A: ThreatX will give you insight into all bot traffic hitting your APIs and applications so that you can understand the full picture of your bot traffic. Using a dynamic risk score, ThreatX highlights malicious bots by incrementally increasing their risk score as more nefarious activity is registered. This allows users (and the ThreatX platform) to quickly understand which bots are likely to be threats, what they’re targeting, and if desired – block them.
Q: How does ThreatX prevent account takeover?
A: Key tactics to protect against account takeover include the following:
Active Interrogation of Visitors – Actively challenge visitors in ways that are completely transparent to valid users while reliably revealing malicious automation.
Fingerprinting and Entity Tracking – Advanced fingerprinting techniques can track attackers even as they change IP addresses, user agents, or other identifying characteristics.
Automated Deception Techniques – deceptive techniques such as fake fields that are readable to bots but invisible to users. Any interaction with these fields or functions can reveal that the visitor is a bot and not a human. Additionally, tarpit or further deceive attackers to monitor and observe ongoing malicious behavior.
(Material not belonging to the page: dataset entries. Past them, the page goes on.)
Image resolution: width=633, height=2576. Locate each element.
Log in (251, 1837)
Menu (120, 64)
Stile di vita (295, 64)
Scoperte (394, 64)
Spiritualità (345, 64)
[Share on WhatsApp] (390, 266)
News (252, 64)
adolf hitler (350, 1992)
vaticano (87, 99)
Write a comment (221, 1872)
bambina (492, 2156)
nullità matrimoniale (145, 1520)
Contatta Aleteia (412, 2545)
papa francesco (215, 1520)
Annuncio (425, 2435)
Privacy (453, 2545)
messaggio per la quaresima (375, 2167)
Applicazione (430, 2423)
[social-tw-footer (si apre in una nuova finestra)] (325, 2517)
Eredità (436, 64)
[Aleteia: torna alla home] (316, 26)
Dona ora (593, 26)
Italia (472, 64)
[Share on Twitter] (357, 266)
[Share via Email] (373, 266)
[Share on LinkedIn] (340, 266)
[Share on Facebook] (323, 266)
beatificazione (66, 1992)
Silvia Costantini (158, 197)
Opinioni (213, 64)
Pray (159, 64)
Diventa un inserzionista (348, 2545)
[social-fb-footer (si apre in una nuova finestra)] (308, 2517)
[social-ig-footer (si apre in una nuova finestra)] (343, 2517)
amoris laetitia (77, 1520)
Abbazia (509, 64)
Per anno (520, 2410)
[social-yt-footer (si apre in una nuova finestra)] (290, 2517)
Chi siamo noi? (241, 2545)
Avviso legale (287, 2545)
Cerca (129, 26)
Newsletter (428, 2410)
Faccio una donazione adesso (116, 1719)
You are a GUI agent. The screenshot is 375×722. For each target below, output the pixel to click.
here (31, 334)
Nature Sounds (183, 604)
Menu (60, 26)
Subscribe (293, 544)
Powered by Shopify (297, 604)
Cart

Application Profiling and Behavioral Analysis – Baseline and monitor the normal behavior of applications. Since many ATOs rely on malicious automation, it’s important to be able to detect anomalous and suspicious application behaviors to reveal a previously undetected account takeover.
These techniques represent just a few of the techniques and countermeasures that ThreatX uses every day against account takeovers.
Q: Does ThreatX include any manual management?
A: Other than a quick DNS redirect and perhaps some implementation tuning for complex environments – ThreatX is fully managed Protection-as-a-Service. There are no manual tasks for users unless desired. ThreatX managed services are available for support 24/7/365.
Q: How does ThreatX differentiate between good and bad traffic?
A: ThreatX detection methods are primarily looking for indicators of attack. This focus on attacker-centric behavioral analysis combined with a flexible approach to permanent and temporary blocks allows the ThreatX decision engine to identify threats with a high degree of accuracy.
Q: How does ThreatX behavioral analysis work?
A: The ThreatX platform correlates seemingly disparate activity across numerous IP ranges back to single entities and tracks them over time. As these entities perform various activity across your APIs and web apps a risk score starts accruing for malicious or potentially malicious actions.